I had a dog that would pester me in the evening because she wanted to go to bed and she wanted me to go too. There's an interesting thing I learned from a documentary about dogs that they will look at you and then look at what they want as a way of communicating. If you watch for it, I think you will see it. Rukie and I have a whole routine when he wants to beg for food. He comes to my chair looks at me then at the food. Then I look at the food and then look at his cot where he is supposed to wait for a bite of what I have. Sometimes I have to signal him twice with pointed looks but it actually gets a quicker response than saying go to your spot. The little dog would come stand on my chair then look toward the bedroom. Sometimes they stand in the doorway and look at the treat spot in the kitchen. Maybe you can see if he is signaling anything about what he wants in the evening by watching his eyes.


----------



## puddles everywhere (May 13, 2016)

CWAG that is so true!

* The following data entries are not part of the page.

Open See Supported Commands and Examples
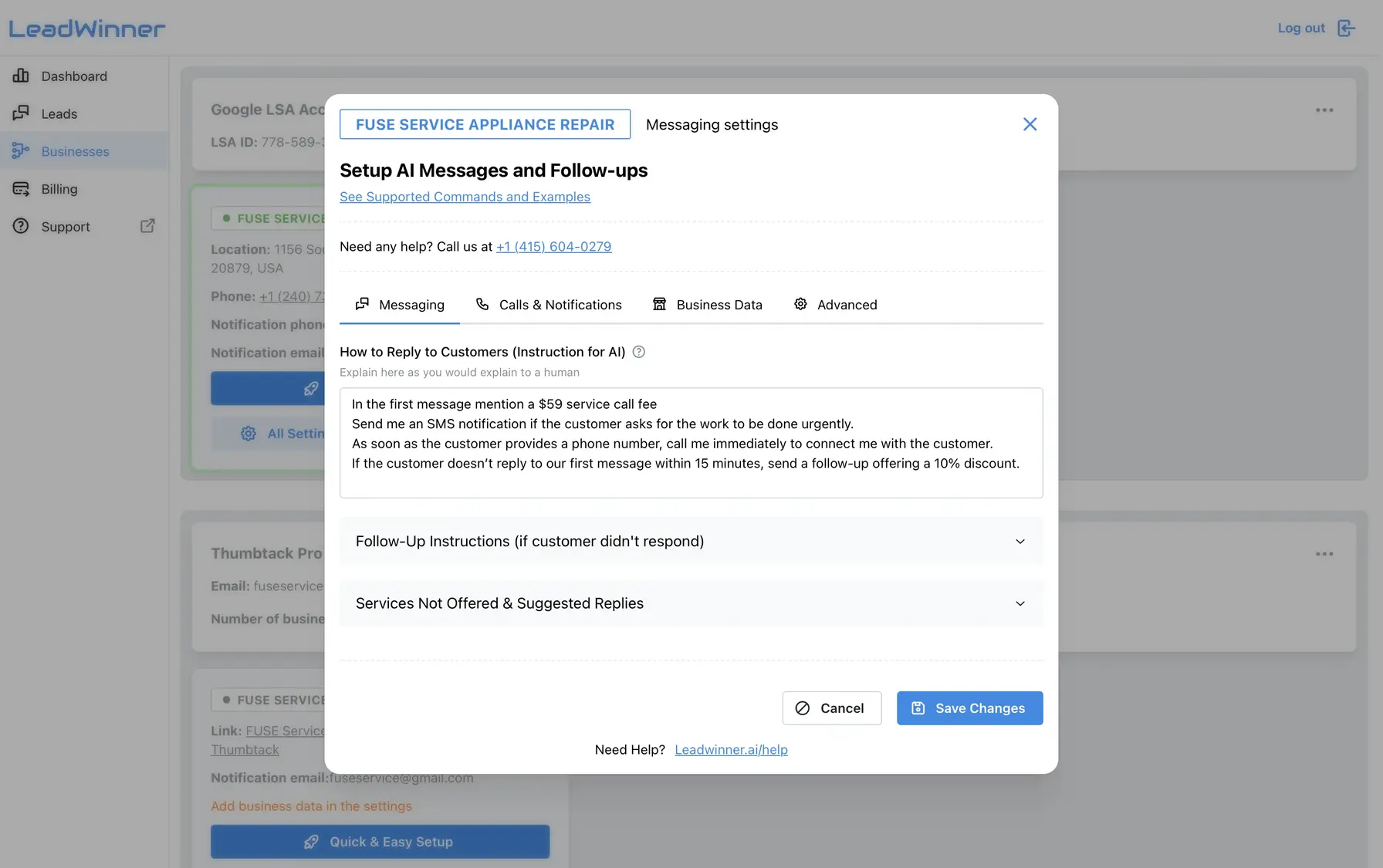This screenshot has height=868, width=1383. click(465, 197)
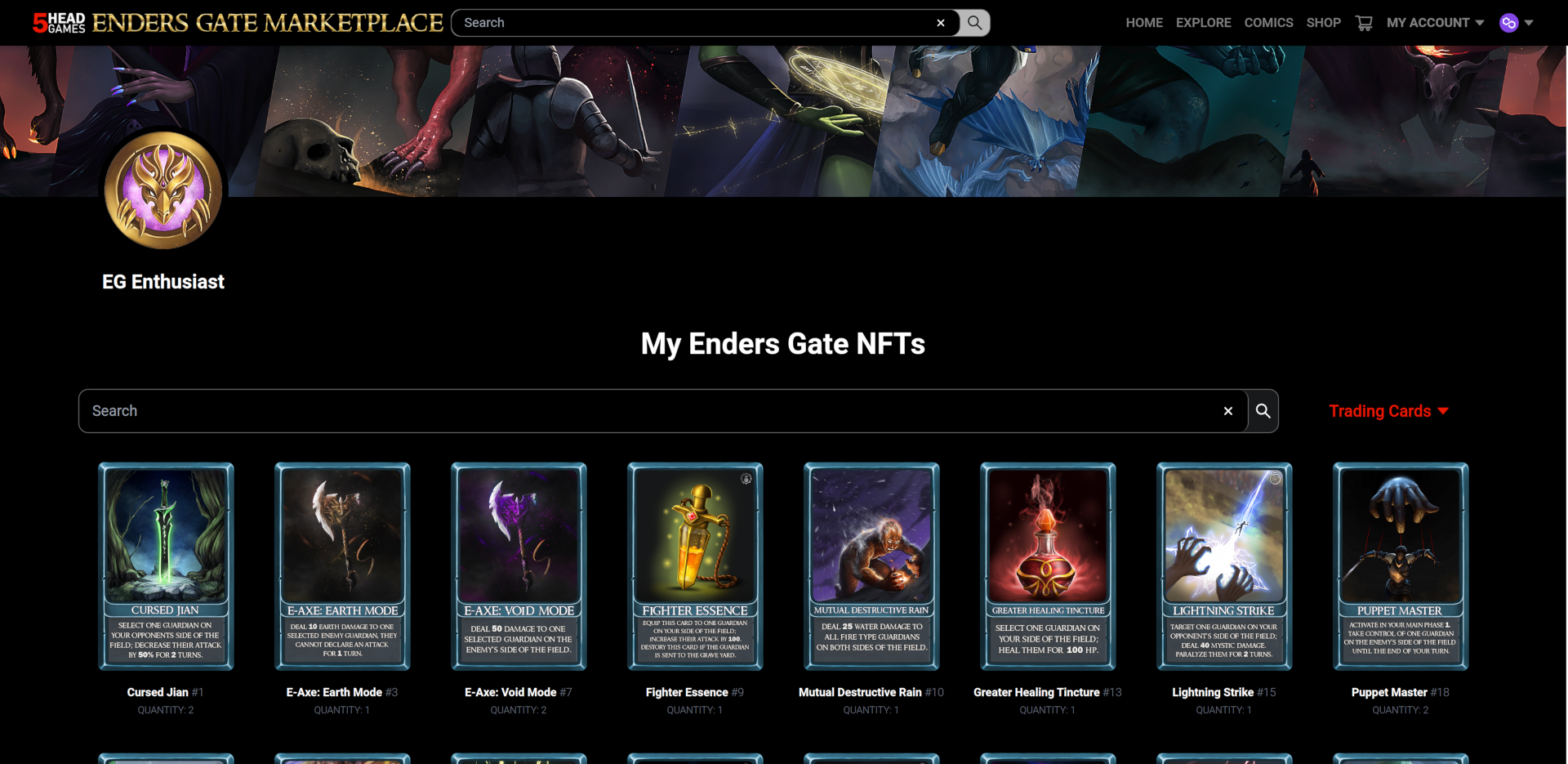The height and width of the screenshot is (764, 1568).
Task: Click the NFT search magnifier button
Action: coord(1263,411)
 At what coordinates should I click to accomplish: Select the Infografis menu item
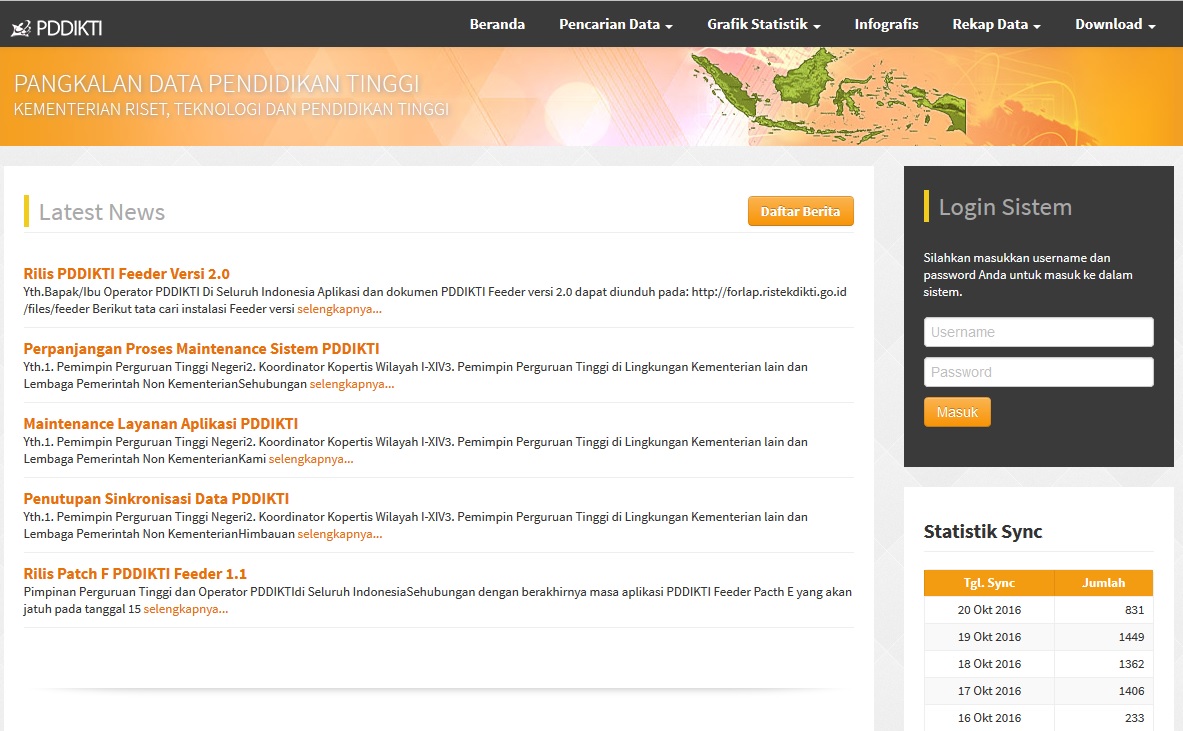pyautogui.click(x=886, y=24)
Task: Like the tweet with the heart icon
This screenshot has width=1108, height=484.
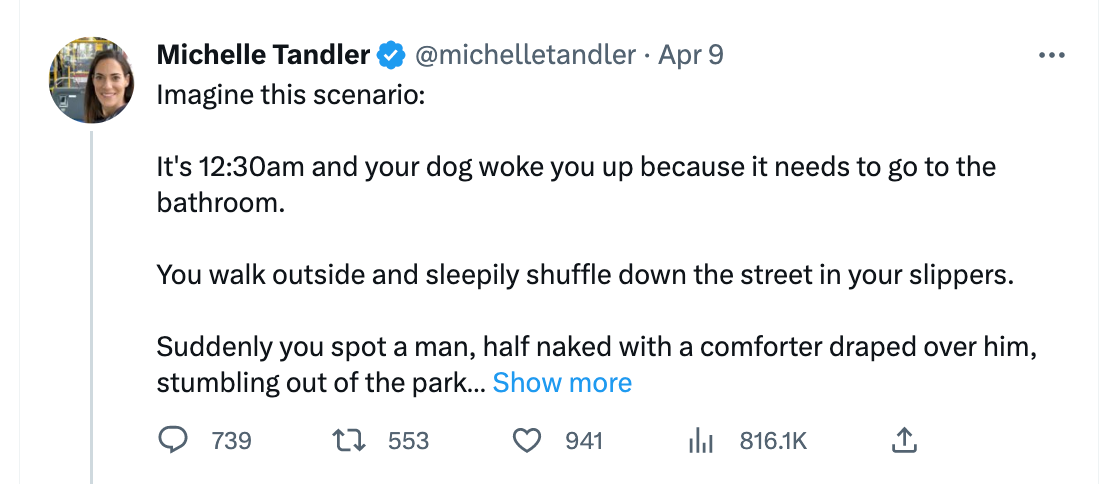Action: point(527,440)
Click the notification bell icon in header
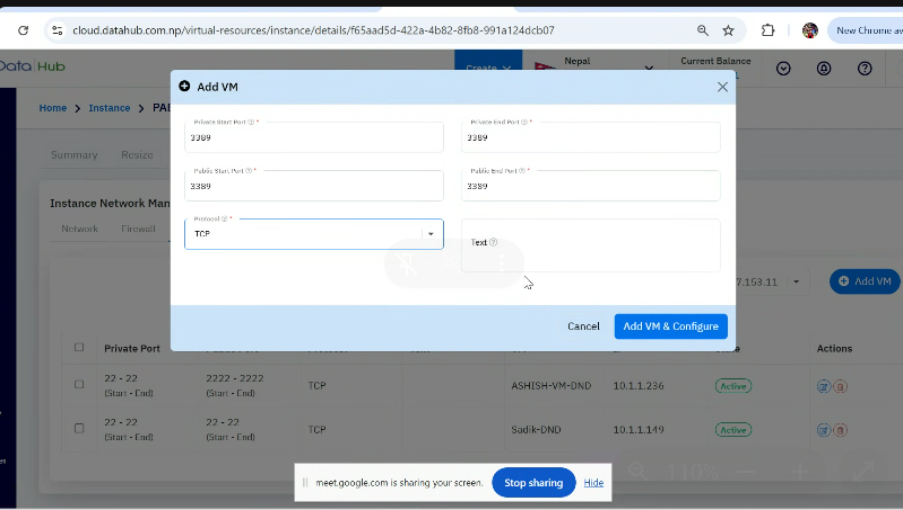The image size is (903, 510). coord(824,68)
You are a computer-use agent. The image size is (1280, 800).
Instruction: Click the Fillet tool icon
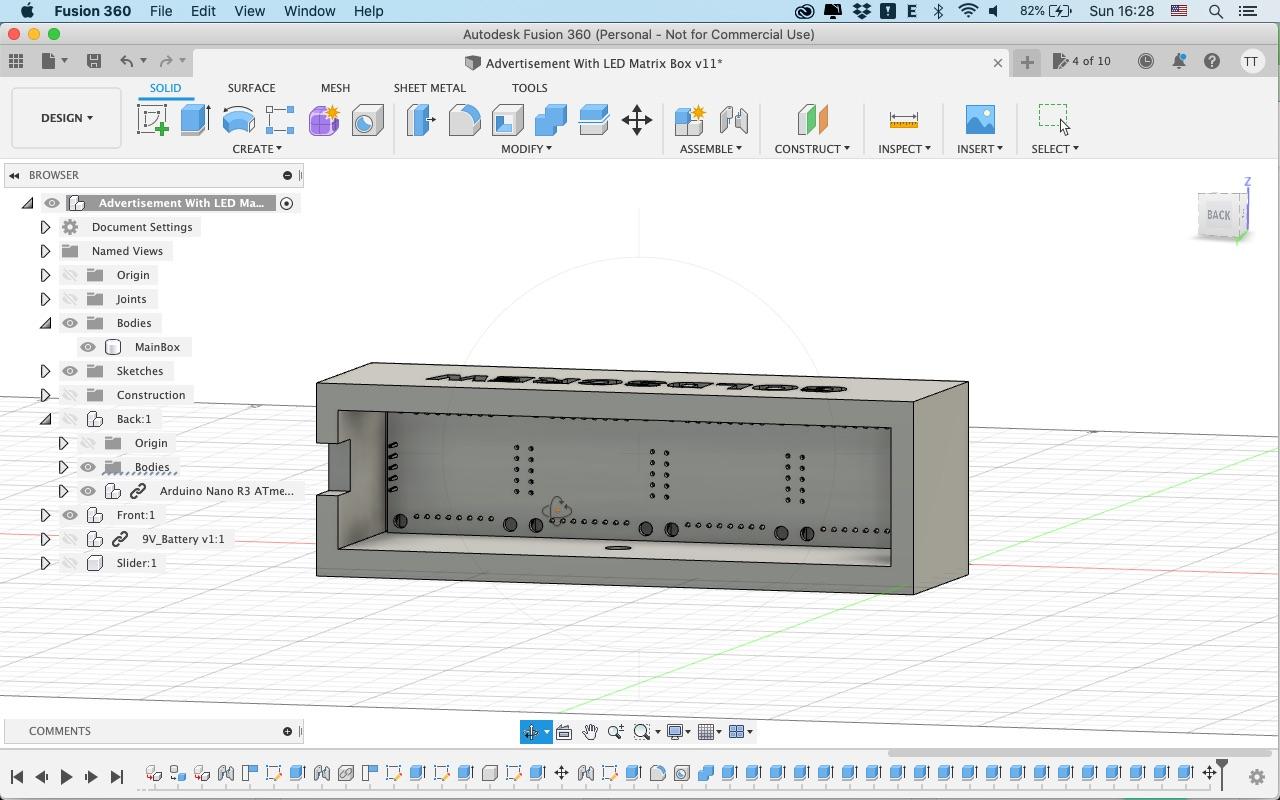(x=464, y=120)
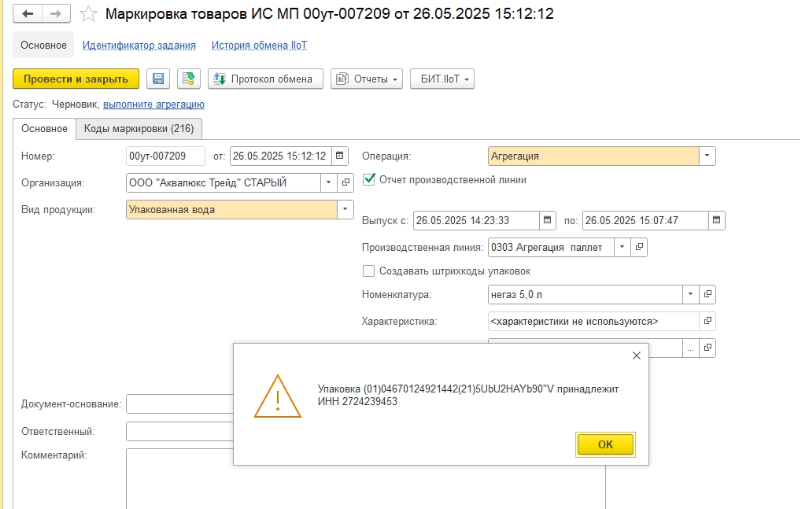This screenshot has width=800, height=509.
Task: Go back with the left arrow icon
Action: [x=27, y=14]
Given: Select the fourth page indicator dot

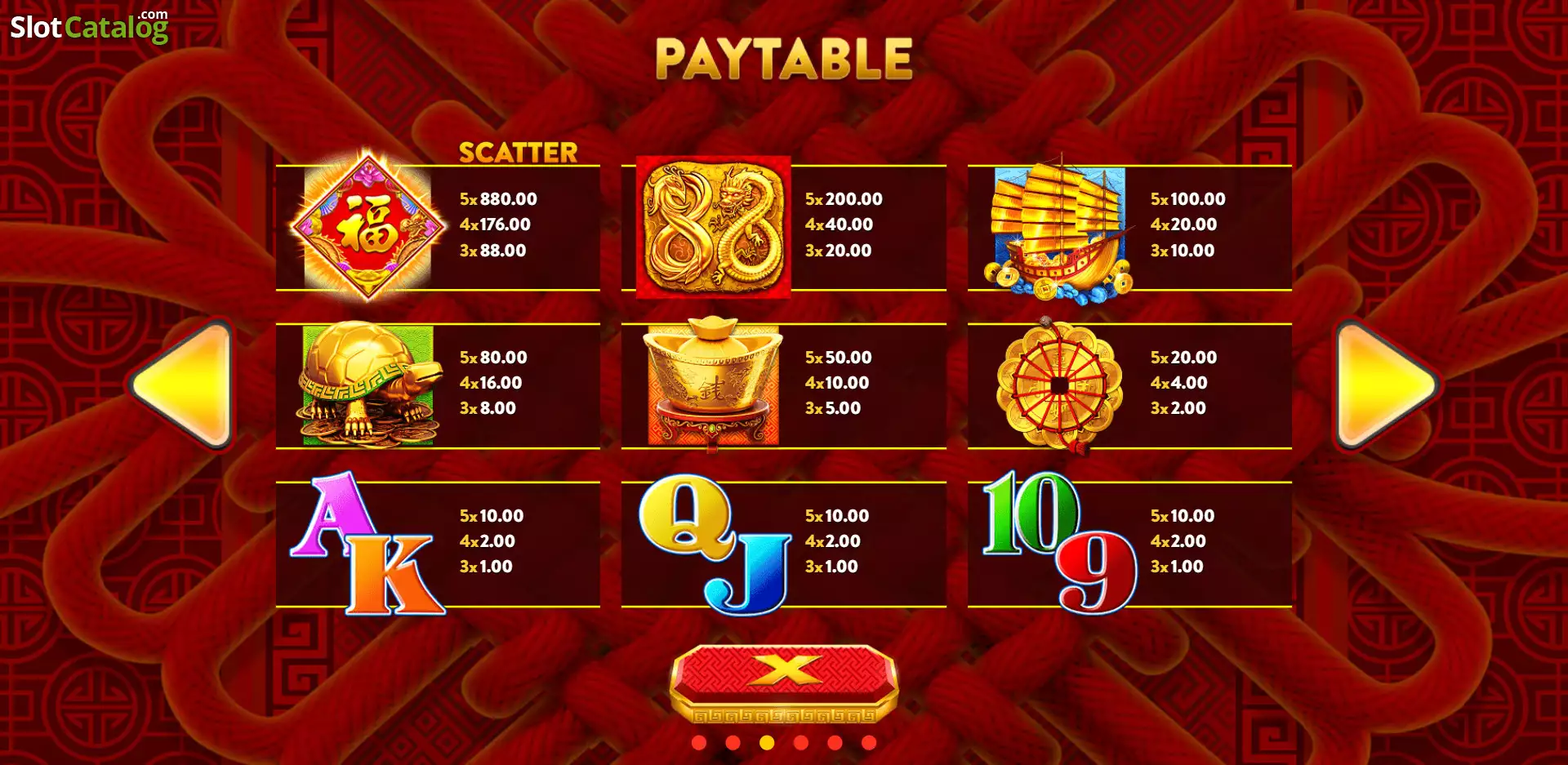Looking at the screenshot, I should pos(800,743).
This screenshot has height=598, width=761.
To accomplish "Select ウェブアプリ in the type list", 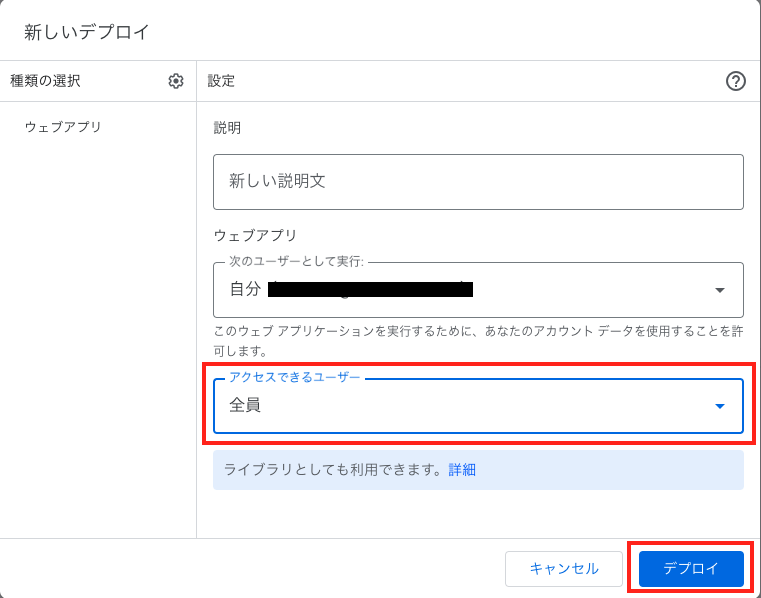I will [63, 127].
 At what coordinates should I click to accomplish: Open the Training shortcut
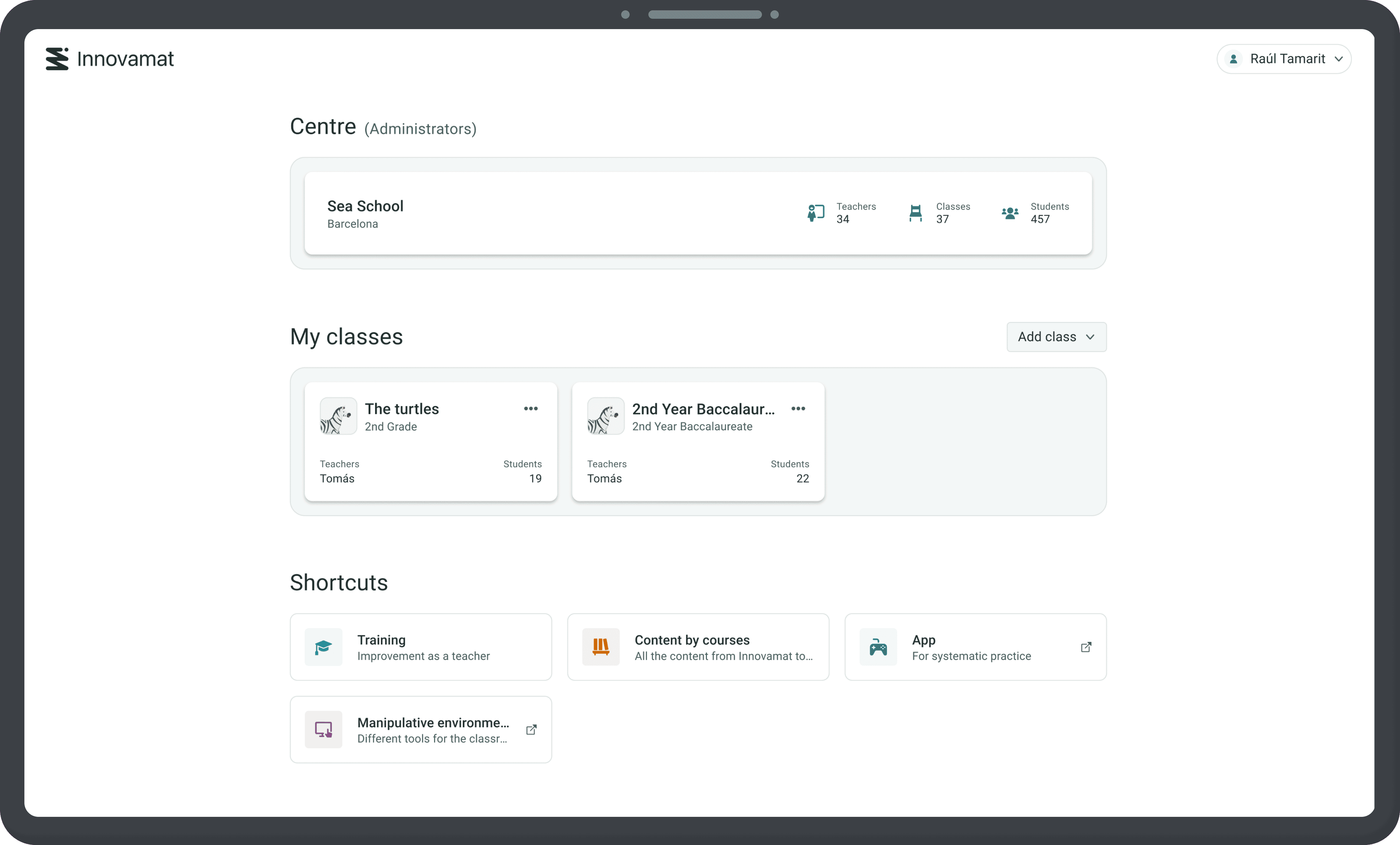(x=420, y=647)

The lassie affect  Sips will alert when the dryer or oven timer goes off, when her ball has rolled under a piece of furniture or stares at the food bowls (I swear she can tell time) These guys are so smart and I have found that I'm way to predictable and they are quick to tell me when I'm off routine!


----------



## gdgli (Aug 24, 2011)

Don't give up. I see many Goldens that don't listen, even in obedience class. Your dog needs training. Also, sounds like you are treating at the wrong time "...he gets a treat when he comes in...". What are you rewarding? Coming in or pooping?


You are actually inadvertently rewarding his behavior of going out and not pooping IMO. Put him on a poop schedule and do not deviate. No poop? Hold it until next scheduled relief time. Watch what happens. 



BTW, did you use a crate for house breaking?


----------